*TASK INPUT*:
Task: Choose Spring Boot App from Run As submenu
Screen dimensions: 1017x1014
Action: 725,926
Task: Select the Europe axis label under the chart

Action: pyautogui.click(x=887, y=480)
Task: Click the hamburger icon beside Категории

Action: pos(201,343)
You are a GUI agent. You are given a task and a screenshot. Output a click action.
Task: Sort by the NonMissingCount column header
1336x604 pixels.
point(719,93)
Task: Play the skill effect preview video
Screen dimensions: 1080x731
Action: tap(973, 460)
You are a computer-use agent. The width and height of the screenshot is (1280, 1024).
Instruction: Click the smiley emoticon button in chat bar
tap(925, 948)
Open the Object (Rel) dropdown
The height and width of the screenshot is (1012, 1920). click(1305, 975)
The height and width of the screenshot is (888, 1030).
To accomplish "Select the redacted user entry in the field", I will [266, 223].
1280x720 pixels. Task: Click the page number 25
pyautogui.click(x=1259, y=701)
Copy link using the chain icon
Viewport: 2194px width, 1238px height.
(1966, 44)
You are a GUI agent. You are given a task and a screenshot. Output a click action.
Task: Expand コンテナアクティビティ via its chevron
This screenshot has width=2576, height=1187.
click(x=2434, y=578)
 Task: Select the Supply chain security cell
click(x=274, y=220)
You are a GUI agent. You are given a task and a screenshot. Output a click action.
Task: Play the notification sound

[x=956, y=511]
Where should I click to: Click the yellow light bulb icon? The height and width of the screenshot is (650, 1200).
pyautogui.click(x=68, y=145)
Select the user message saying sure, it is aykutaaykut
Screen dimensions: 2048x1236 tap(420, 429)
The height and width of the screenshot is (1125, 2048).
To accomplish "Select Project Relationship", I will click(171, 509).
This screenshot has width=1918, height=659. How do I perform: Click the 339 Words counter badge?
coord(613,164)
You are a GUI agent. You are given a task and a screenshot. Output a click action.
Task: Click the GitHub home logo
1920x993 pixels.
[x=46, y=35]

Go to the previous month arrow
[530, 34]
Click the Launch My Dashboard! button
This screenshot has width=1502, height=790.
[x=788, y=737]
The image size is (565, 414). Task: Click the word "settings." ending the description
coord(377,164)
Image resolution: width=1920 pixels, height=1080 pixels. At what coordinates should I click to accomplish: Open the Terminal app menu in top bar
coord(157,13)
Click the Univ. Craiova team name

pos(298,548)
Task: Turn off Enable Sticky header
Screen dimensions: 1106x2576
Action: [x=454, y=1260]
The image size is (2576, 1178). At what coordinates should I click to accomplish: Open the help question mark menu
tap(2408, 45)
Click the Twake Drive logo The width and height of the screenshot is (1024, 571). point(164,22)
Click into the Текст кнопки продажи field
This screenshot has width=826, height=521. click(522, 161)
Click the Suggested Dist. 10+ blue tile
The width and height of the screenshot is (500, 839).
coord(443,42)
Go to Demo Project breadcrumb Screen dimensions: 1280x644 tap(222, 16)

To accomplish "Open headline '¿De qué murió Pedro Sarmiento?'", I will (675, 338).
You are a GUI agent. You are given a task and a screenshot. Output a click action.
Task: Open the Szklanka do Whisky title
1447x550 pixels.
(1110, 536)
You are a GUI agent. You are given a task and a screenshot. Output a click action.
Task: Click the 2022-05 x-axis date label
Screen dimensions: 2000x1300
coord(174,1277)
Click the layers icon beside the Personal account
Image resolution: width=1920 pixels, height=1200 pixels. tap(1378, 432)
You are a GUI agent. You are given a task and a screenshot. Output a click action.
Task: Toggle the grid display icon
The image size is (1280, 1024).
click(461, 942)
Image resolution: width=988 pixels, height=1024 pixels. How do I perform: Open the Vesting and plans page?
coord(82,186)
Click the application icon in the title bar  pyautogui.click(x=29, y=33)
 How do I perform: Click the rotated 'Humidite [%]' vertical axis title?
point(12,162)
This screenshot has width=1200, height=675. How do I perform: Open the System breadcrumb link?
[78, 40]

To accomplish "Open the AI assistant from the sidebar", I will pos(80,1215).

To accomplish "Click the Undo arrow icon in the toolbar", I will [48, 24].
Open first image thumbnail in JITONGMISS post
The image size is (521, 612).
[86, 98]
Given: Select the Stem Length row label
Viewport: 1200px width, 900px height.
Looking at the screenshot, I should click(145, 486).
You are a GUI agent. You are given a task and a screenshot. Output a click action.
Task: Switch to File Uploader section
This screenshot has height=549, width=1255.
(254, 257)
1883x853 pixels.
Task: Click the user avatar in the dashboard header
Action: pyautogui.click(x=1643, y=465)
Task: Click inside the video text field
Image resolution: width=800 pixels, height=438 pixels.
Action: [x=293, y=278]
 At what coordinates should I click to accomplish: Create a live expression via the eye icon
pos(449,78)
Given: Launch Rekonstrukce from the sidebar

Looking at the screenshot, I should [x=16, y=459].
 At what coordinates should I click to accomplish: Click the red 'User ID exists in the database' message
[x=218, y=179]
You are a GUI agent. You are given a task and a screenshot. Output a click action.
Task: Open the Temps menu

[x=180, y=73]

*DIRECTIVE*: Print all of the entries above again, word for word and unchanged.

*SOLUTION TO THIS PROBLEM*:
Task: Choose Spring Boot App from Run As submenu
Screen dimensions: 1017x1014
Action: 725,926
Task: Select the Europe axis label under the chart

Action: pyautogui.click(x=887, y=480)
Task: Click the hamburger icon beside Категории

Action: pos(201,343)
You are a GUI agent. You are given a task and a screenshot. Output a click action.
Task: Sort by the NonMissingCount column header
1336x604 pixels.
point(719,93)
Task: Play the skill effect preview video
Screen dimensions: 1080x731
Action: tap(973, 460)
You are a computer-use agent. The width and height of the screenshot is (1280, 1024).
Instruction: Click the smiley emoticon button in chat bar
tap(925, 948)
Open the Object (Rel) dropdown
The height and width of the screenshot is (1012, 1920). click(1305, 975)
The height and width of the screenshot is (888, 1030).
To accomplish "Select the redacted user entry in the field", I will [266, 223].
1280x720 pixels. Task: Click the page number 25
pyautogui.click(x=1259, y=701)
Copy link using the chain icon
Viewport: 2194px width, 1238px height.
(1966, 44)
You are a GUI agent. You are given a task and a screenshot. Output a click action.
Task: Expand コンテナアクティビティ via its chevron
This screenshot has width=2576, height=1187.
click(x=2434, y=578)
 Task: Select the Supply chain security cell
click(x=274, y=220)
You are a GUI agent. You are given a task and a screenshot. Output a click action.
Task: Play the notification sound

[x=956, y=511]
Where should I click to: Click the yellow light bulb icon? The height and width of the screenshot is (650, 1200).
pyautogui.click(x=68, y=145)
Select the user message saying sure, it is aykutaaykut
Screen dimensions: 2048x1236 tap(420, 429)
The height and width of the screenshot is (1125, 2048).
To accomplish "Select Project Relationship", I will click(171, 509).
This screenshot has width=1918, height=659. How do I perform: Click the 339 Words counter badge?
coord(613,164)
You are a GUI agent. You are given a task and a screenshot. Output a click action.
Task: Click the GitHub home logo
1920x993 pixels.
[x=46, y=35]

Go to the previous month arrow
[530, 34]
Click the Launch My Dashboard! button
This screenshot has width=1502, height=790.
[x=788, y=737]
The image size is (565, 414). Task: Click the word "settings." ending the description
coord(377,164)
Image resolution: width=1920 pixels, height=1080 pixels. At what coordinates should I click to accomplish: Open the Terminal app menu in top bar
coord(157,13)
Click the Univ. Craiova team name

pos(298,548)
Task: Turn off Enable Sticky header
Screen dimensions: 1106x2576
Action: [x=454, y=1260]
The image size is (2576, 1178). At what coordinates should I click to accomplish: Open the help question mark menu
tap(2408, 45)
Click the Twake Drive logo The width and height of the screenshot is (1024, 571). point(164,22)
Click into the Текст кнопки продажи field
This screenshot has width=826, height=521. click(522, 161)
Click the Suggested Dist. 10+ blue tile
The width and height of the screenshot is (500, 839).
coord(443,42)
Go to Demo Project breadcrumb Screen dimensions: 1280x644 tap(222, 16)

To accomplish "Open headline '¿De qué murió Pedro Sarmiento?'", I will (675, 338).
You are a GUI agent. You are given a task and a screenshot. Output a click action.
Task: Open the Szklanka do Whisky title
1447x550 pixels.
(1110, 536)
You are a GUI agent. You are given a task and a screenshot. Output a click action.
Task: Click the 2022-05 x-axis date label
Screen dimensions: 2000x1300
coord(174,1277)
Click the layers icon beside the Personal account
Image resolution: width=1920 pixels, height=1200 pixels. tap(1378, 432)
You are a GUI agent. You are given a task and a screenshot. Output a click action.
Task: Toggle the grid display icon
The image size is (1280, 1024).
click(461, 942)
Image resolution: width=988 pixels, height=1024 pixels. How do I perform: Open the Vesting and plans page?
coord(82,186)
Click the application icon in the title bar  pyautogui.click(x=29, y=33)
 How do I perform: Click the rotated 'Humidite [%]' vertical axis title?
point(12,162)
This screenshot has width=1200, height=675. How do I perform: Open the System breadcrumb link?
[78, 40]

To accomplish "Open the AI assistant from the sidebar", I will pos(80,1215).

To accomplish "Click the Undo arrow icon in the toolbar", I will [48, 24].
Open first image thumbnail in JITONGMISS post
The image size is (521, 612).
[86, 98]
Given: Select the Stem Length row label
Viewport: 1200px width, 900px height.
Looking at the screenshot, I should click(145, 486).
You are a GUI agent. You are given a task and a screenshot. Output a click action.
Task: Switch to File Uploader section
This screenshot has height=549, width=1255.
(254, 257)
1883x853 pixels.
Task: Click the user avatar in the dashboard header
Action: pyautogui.click(x=1643, y=465)
Task: Click inside the video text field
Image resolution: width=800 pixels, height=438 pixels.
Action: [x=293, y=278]
 At what coordinates should I click to accomplish: Create a live expression via the eye icon
pos(449,78)
Given: Launch Rekonstrukce from the sidebar

Looking at the screenshot, I should [x=16, y=459].
 At what coordinates should I click to accomplish: Click the red 'User ID exists in the database' message
[x=218, y=179]
You are a GUI agent. You are given a task and a screenshot. Output a click action.
Task: Open the Temps menu

[x=180, y=73]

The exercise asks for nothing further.